Created by: ramonwirsch

The documentation says the RISC-V A-extension for atomic instructions is supported, but now that I am attempting to use it, it seems broken. How tested / working is the AMO support right now?

A first look at the code seems like it cannot work, but I have not tested this in-depth and could be wrong on some points.

Issues I have found thus far:

AMO-signals are passed combinatorially from the decoder (even bypassing the issue stage) to the DCache (through ls_unit), where they are fused with whatever address and data that is just arriving out of the load-store-queue. I do not see how this ensures that the address matches the AMO-signals
ls_offset is not 0 for AMO ops in decoder. ls_unit simply adds the offset to the base address for all inputs, even though AMO ops have no offset operand and reuse the same instruction bits for opcode-purposes
AMO operations (like amoadd) are treated as loads and go through the load-queue, not the store-queue. So they could be issued before the respective instruction is retired, unlike normal store operations. Seems wrong. I imagine the read-modify-write & swap operations may need to go through both queues
since AMO ops go only through the load-queue which does not have a data-field, the data_in provided to cache / memory does not match (from the store-queue, might be random/invalid). The data_in is used for the new data in case of amoswap or as an operand in case of amoadd and similar.
local memory ignores any AMO-signals silently.
- While that memory should only be for a single core and thus does not need atomic primitives the same way as main memory, this would require code to wrap every atomic primitive with range checks to switch to a non-primitive implementation for local memory. Although adding this should be easy, as there is only one source of atomic operations for local memory. The primitives would still provide a performance benefit over locking interrupts and doing the read-modify-write transaction with non-atomic instructions. ANd still be helpful for atomic operations in a multi-threaded environment.
clear_reservation input into dcache is documented to be used to reset reservation state on exceptions, but hardwired to 0
why is store-forwarding not used for AMO operations? It should provide the same benefit as it does for store-operations when rs2 is used by the operation
why do the sc_success & sc_complete signals not go through the l1_request & response interfaces? Do synthesis tools not optimize this properly when AMO is disabled?
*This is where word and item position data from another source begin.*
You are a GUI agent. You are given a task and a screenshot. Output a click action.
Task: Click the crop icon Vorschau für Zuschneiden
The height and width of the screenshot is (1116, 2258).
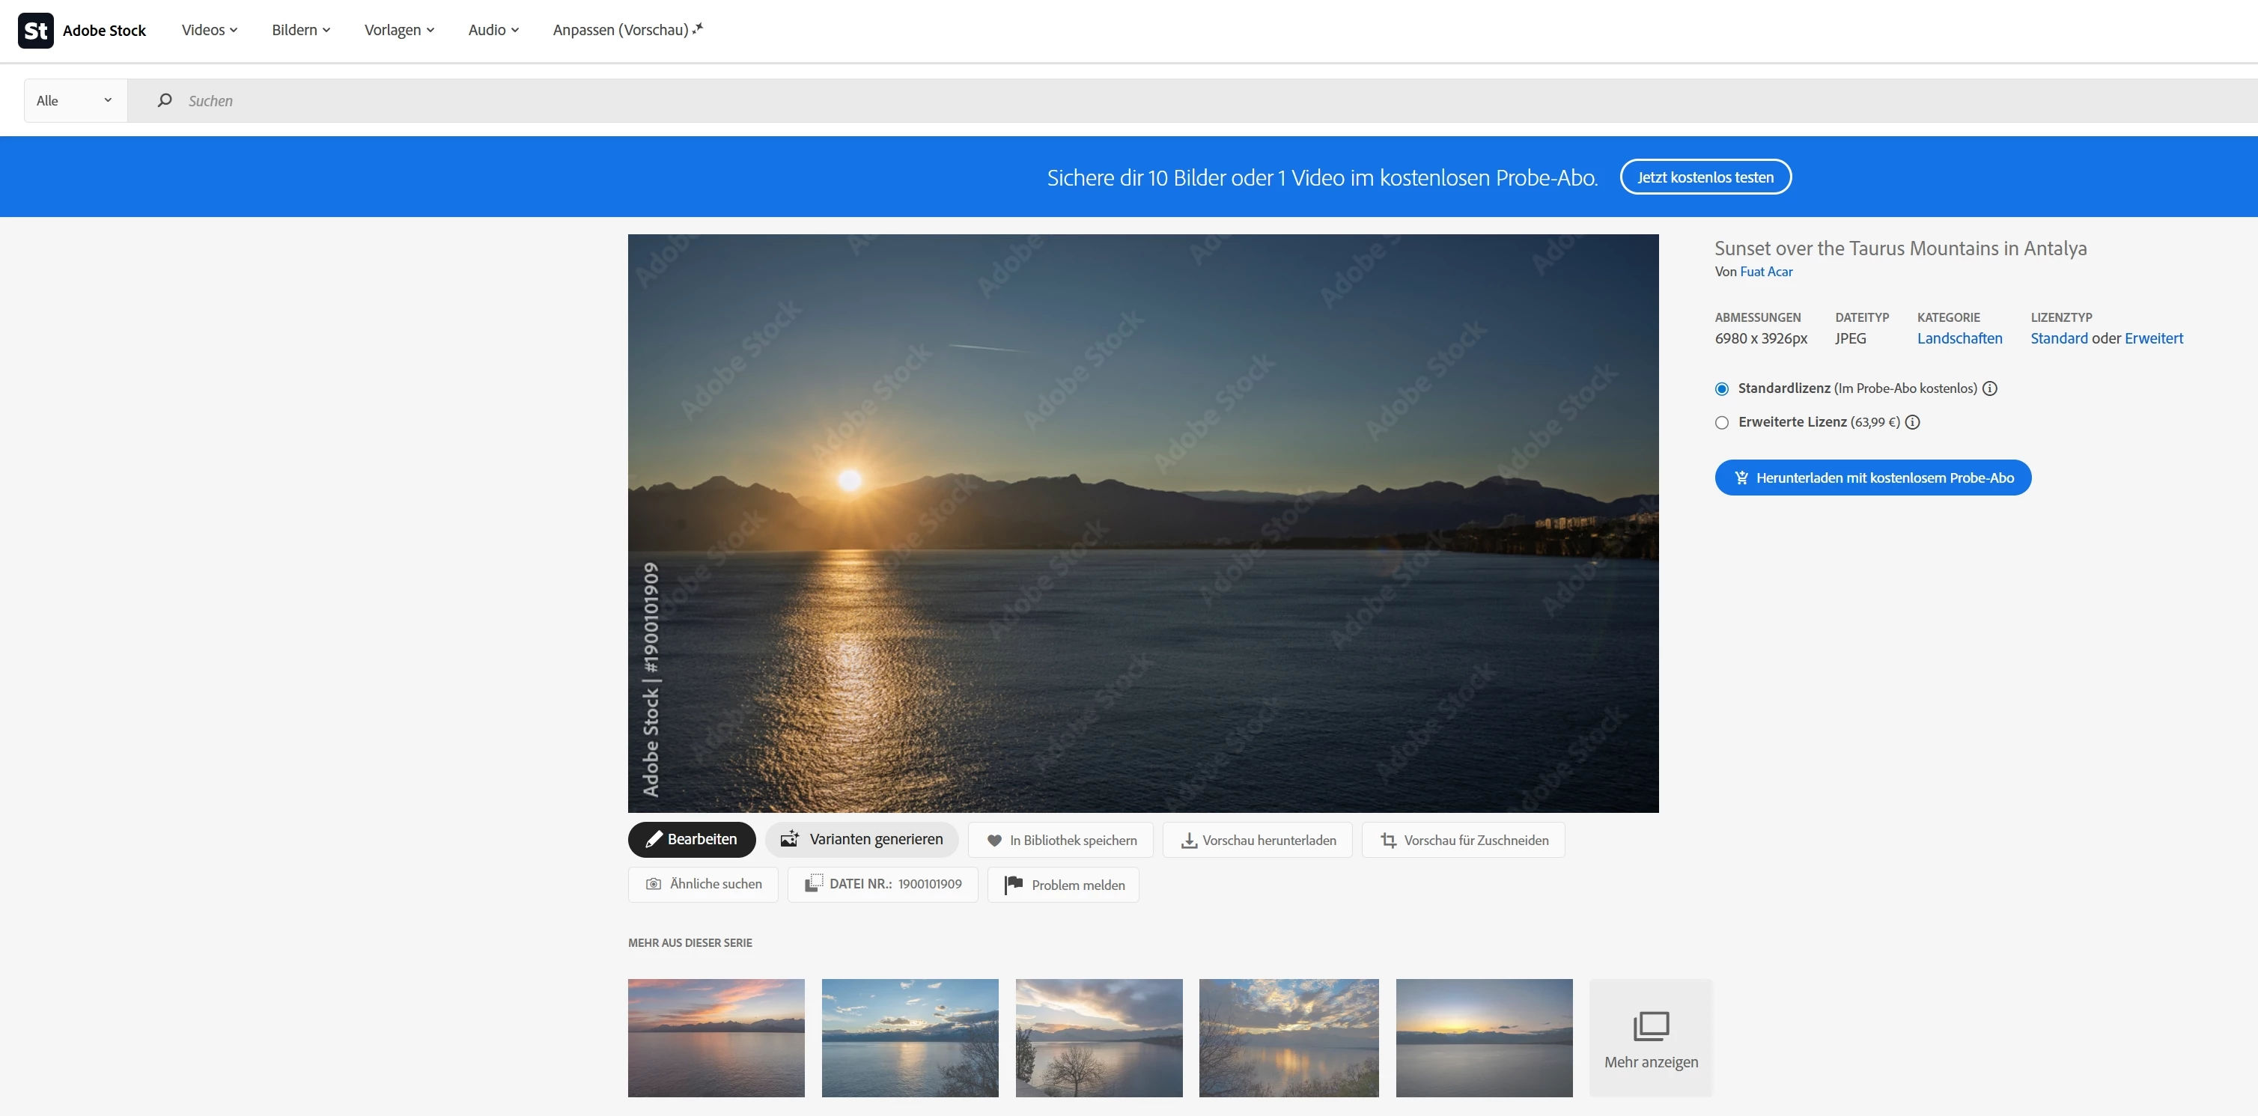1388,841
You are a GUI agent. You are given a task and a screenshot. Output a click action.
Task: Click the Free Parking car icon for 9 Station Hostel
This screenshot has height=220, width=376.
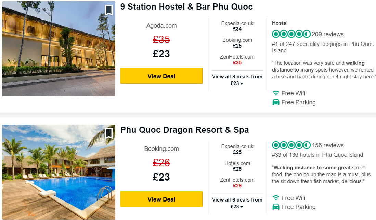pos(276,102)
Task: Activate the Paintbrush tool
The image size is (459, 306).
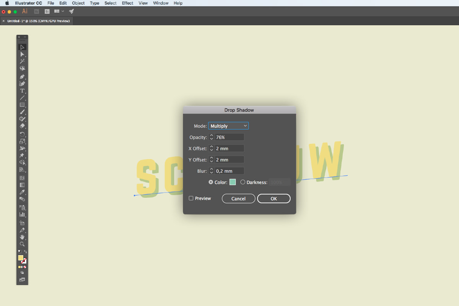Action: pos(22,112)
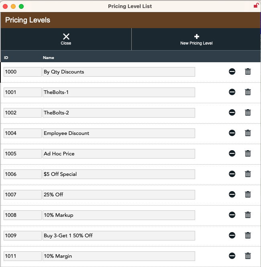
Task: Click the minus circle for Ad Hoc Price
Action: [x=232, y=153]
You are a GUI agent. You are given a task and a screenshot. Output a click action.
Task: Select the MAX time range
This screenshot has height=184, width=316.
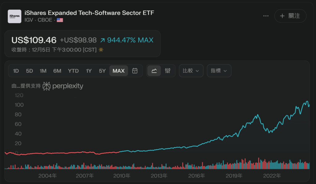pyautogui.click(x=119, y=71)
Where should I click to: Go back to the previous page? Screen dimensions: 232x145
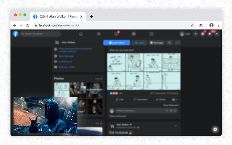[x=15, y=25]
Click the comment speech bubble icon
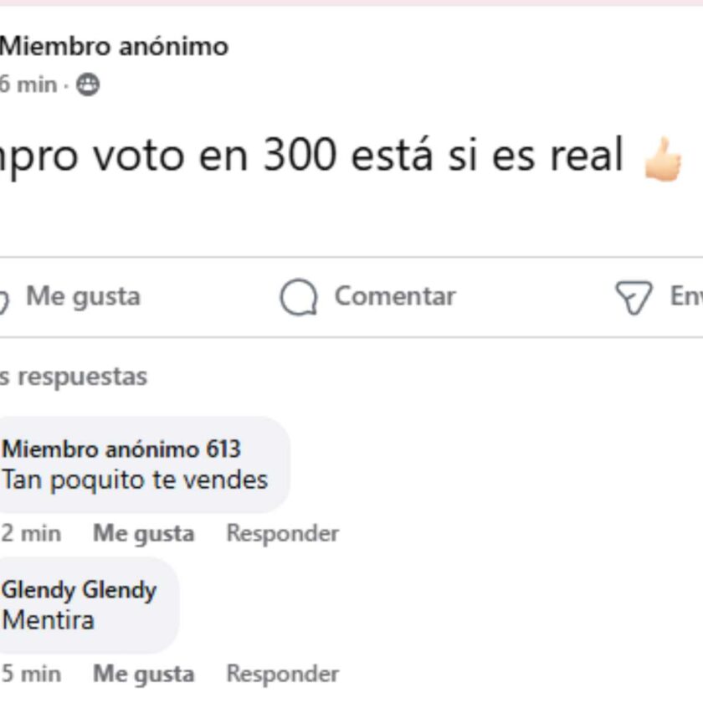Viewport: 703px width, 703px height. pos(299,297)
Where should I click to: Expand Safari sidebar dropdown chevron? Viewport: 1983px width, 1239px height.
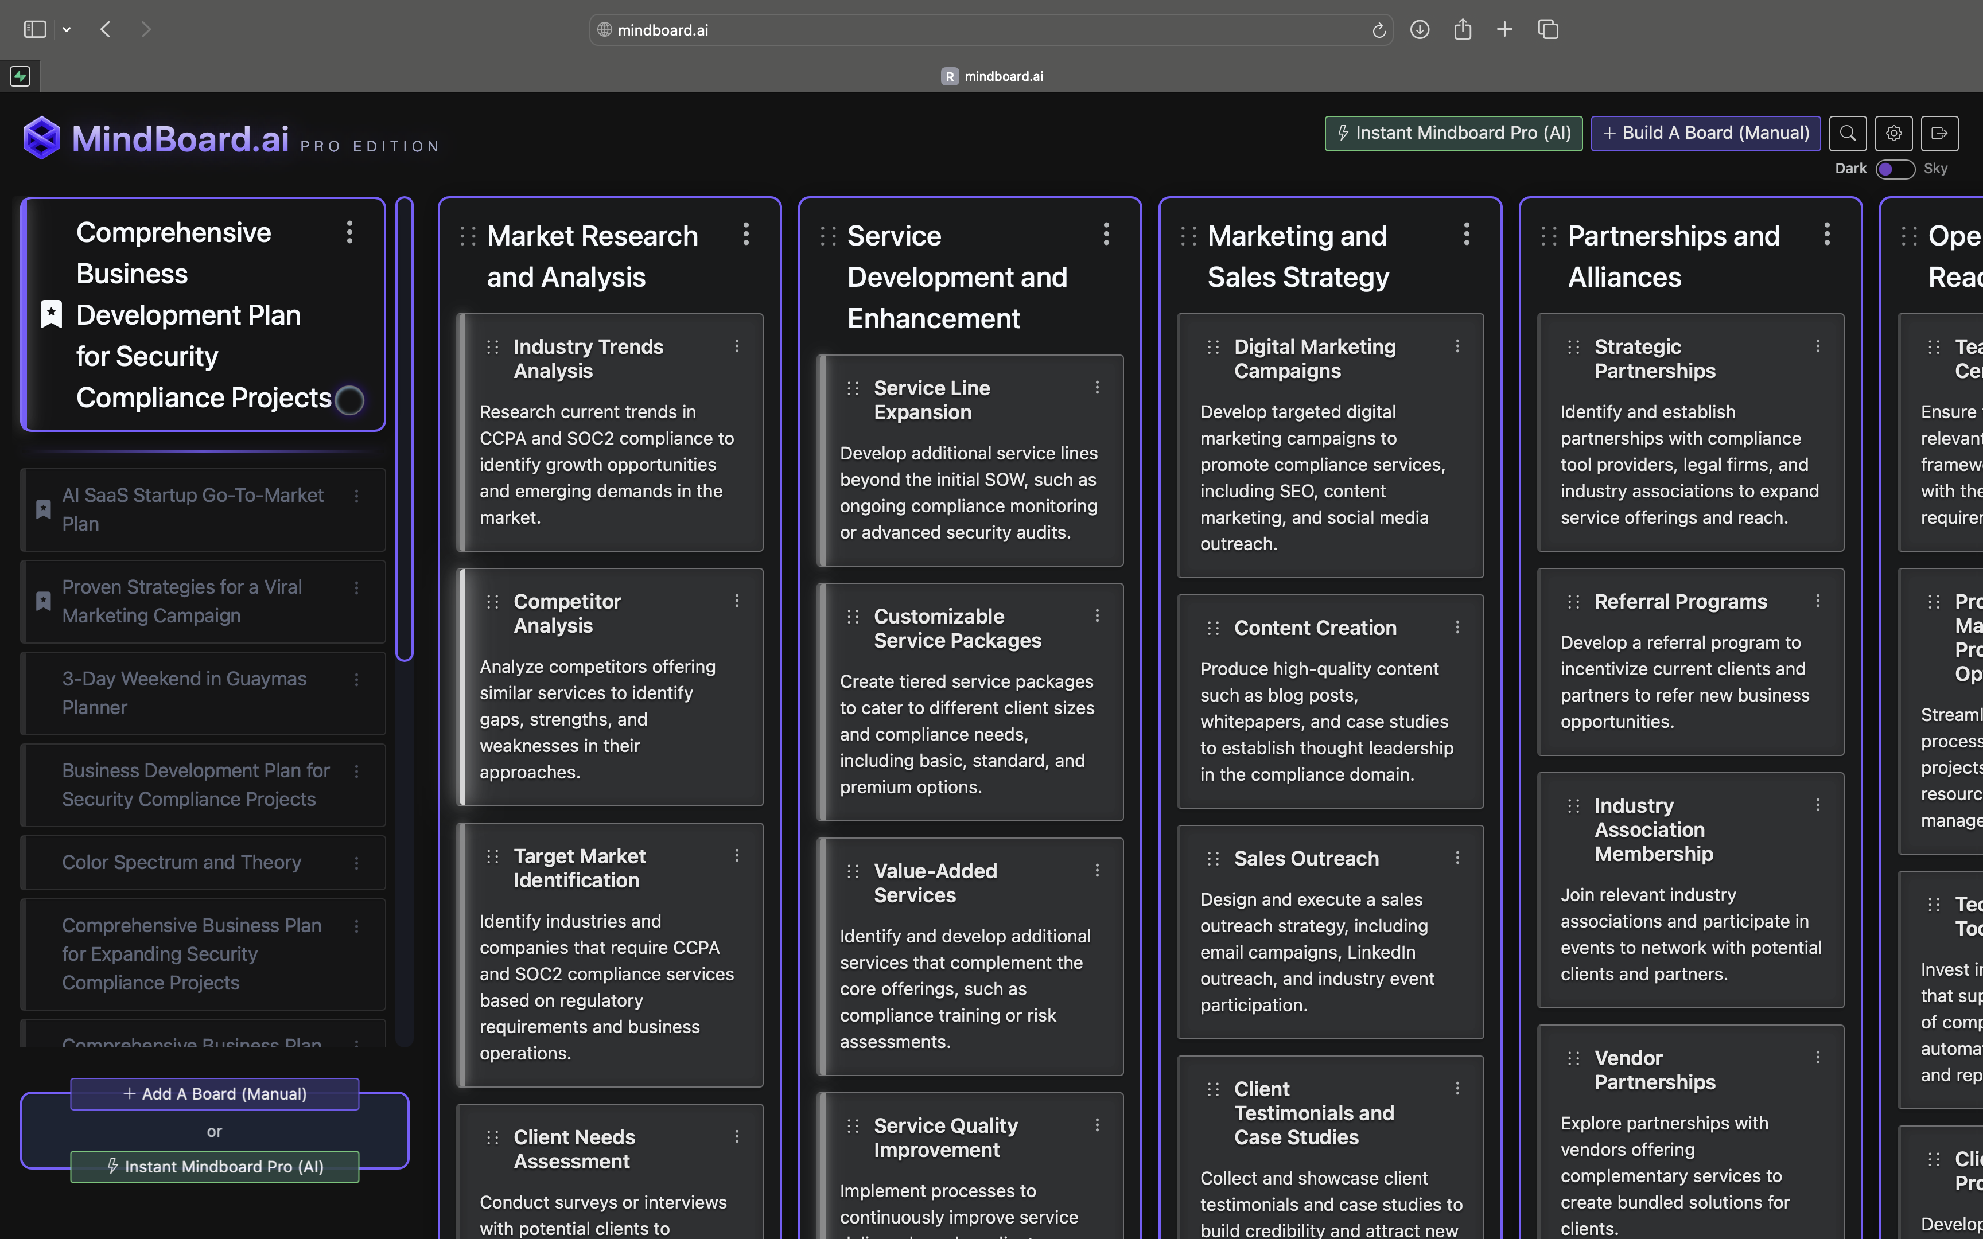click(x=66, y=30)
Am I correct on all of those points? Are there more problems I have not even realized? Is there a design-intent behind the current state that I do not yet see and it is just unfinished or is it so out-of-date it should not be considered at all?

Edit:

Also seems that AMO operations are not marked as using rd, so the result is discarded. Though simply changing this, causes the retire logic to dead lock, since it waits for a writeback, but the store will never start as it is waiting for the retire-signal. I am guessing not marking the use of rd and writing it anyway worked before the renamer was added.